Identify the line with "Click the browser back arrow icon"; copy word for word that line and every one after it, to the end of the listing. Exclude pictures.

■ ■ ■ ■ ■

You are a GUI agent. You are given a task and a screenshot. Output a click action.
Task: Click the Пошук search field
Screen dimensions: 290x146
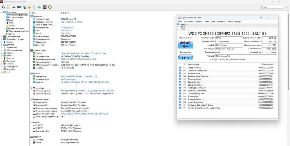click(x=272, y=7)
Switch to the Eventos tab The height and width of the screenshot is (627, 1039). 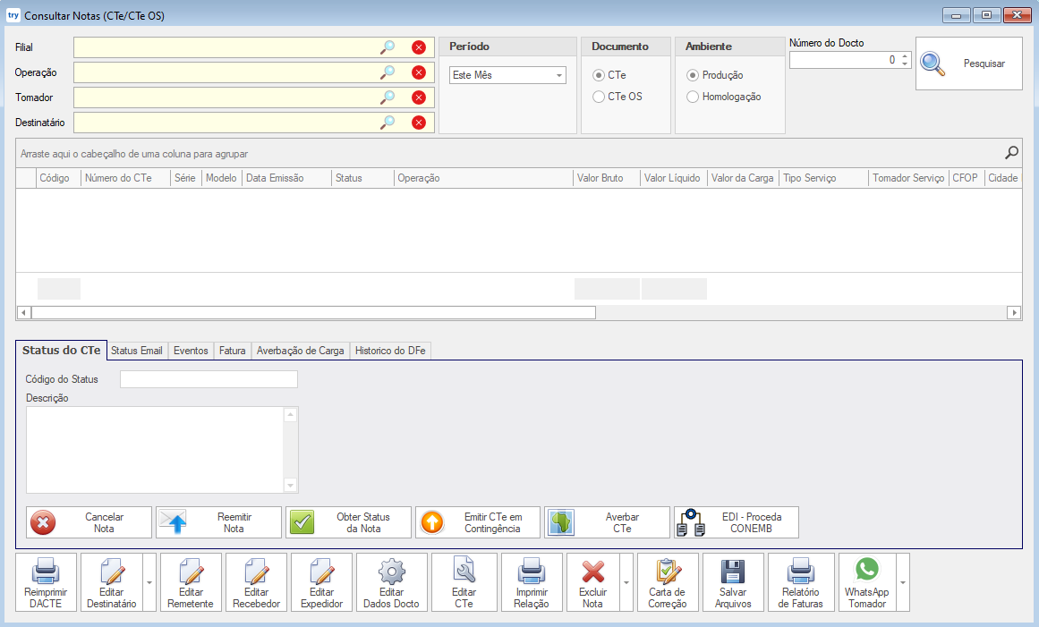[191, 351]
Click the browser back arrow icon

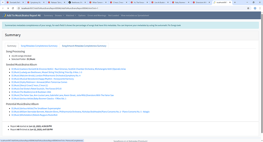(x=3, y=8)
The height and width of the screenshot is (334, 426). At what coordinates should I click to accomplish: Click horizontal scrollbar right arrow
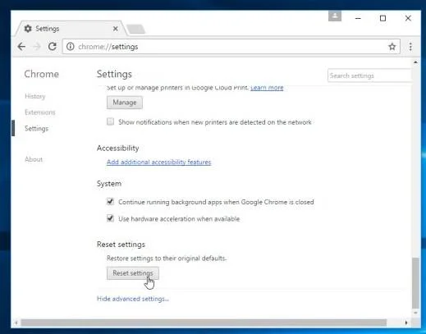406,323
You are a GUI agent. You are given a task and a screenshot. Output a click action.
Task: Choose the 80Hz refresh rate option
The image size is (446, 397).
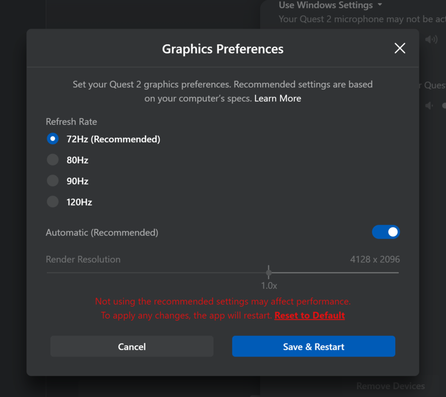pos(53,160)
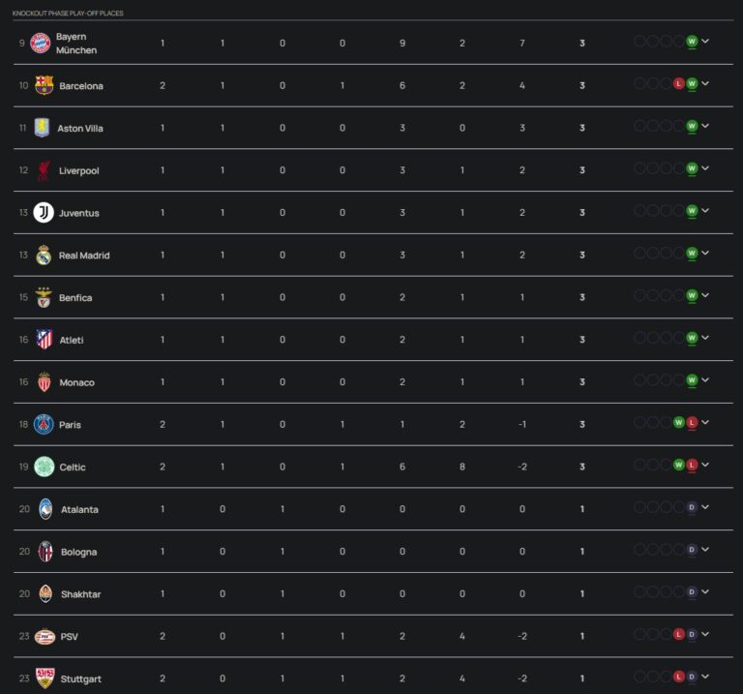Click the Real Madrid club crest
Viewport: 743px width, 694px height.
coord(44,256)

■ ■ ■ ■ ■

▶ _THE COMPLETED TASK_:
Click the browser back arrow icon

(x=3, y=8)
The height and width of the screenshot is (334, 426). At what coordinates should I click to accomplish: Click horizontal scrollbar right arrow
406,323
You are a GUI agent. You are given a task and a screenshot. Output a click action.
Task: Choose the 80Hz refresh rate option
The image size is (446, 397).
pos(53,160)
Click the Real Madrid club crest
Viewport: 743px width, 694px height.
coord(44,256)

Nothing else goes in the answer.